Fig. 6. Evaluation of HSV-1-induced neurovascular injury in response to autophagy activators treatment on the NVU model.

a Experimental flow diagram showing the drug testing on the HSV-1 encephalitis model. b Cell viability assay showing the therapeutic effects of different drugs on HBMECs, Astrocytes/Neurons, and microglia following HSV-1 infection on the model at 7 dpi (n = 3 for biological replicates; n = 3 for technical replicates). Acyclovir (Acyc) was used as a positive control drug. Rapa rapamycin, 3-MA 3-methyladenine, Euphpepluone K EupK, Munronin V MunV. Cells were stained with LIVE/DEAD® Viability/Cytotoxicity Kit, and red color indicates the dead cell. c 4 kDa FITC-dextran assay showing the effects of different drugs on the BBB permeability following HSV-1 infection at 7 dpi (n = 3 for biological replicates; n = 3 for technical replicates). Data are presented as the mean ± SD and were analyzed using a one-way analysis of variance (ANOVA) followed by the Bonferroni post hoc test. d LDH assay showing the therapeutic effects of different drugs on the model following HSV-1 infection at 7 dpi (n = 3 for biological replicates; n = 3 for technical replicates). Data are presented as the mean ± SD and were analyzed using a one-way ANOVA followed by the Bonferroni post hoc test.

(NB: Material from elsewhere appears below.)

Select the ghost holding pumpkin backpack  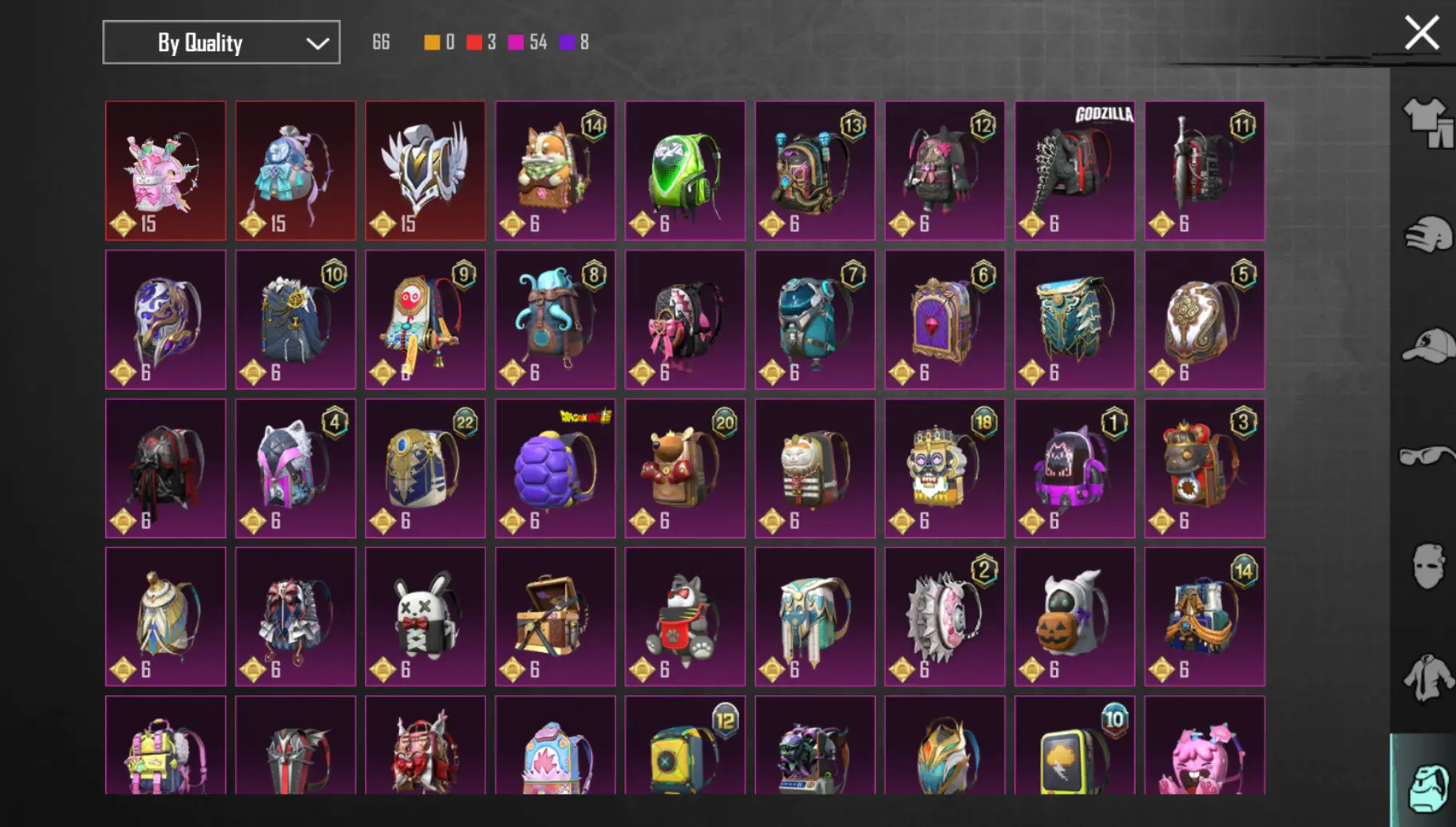click(x=1074, y=616)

Fig. 7. Assessment of HSV-1 infection and autophagic flux in microglia following autophagy activators treatment on the NVU model.

a At 7 dpi, confocal micrographs showing the HSV-1 infection (red, immunostained for viral gG protein) in astrocytes/neurons and microglia after adding the indicated drugs (n = 3 for biological replicates; n = 3 for technical replicates). b TCID50 assay showing the antiviral effects of different drugs on the brain side (n = 3 for biological replicates; n = 3 for technical replicates). c Confocal micrographs showing autophagic flux in microglia with the addition of indicated drugs following HSV-1 infection at 3 dpi n = 3 for biological replicates; n = 3 for technical replicates. The red dots indicate autolysosome, and the yellow dots indicate autophagosome. d Quantification of autolysosome and autophagosome numbers in microglia of the HSV-1-infected chips after adding indicated drugs (n = 3 for biological replicates; n = 3 for technical replicates). Ten cells were quantified for each chip. Data are presented as the mean ± SD and were analyzed using a one-way ANOVA followed by the Bonferroni post hoc test.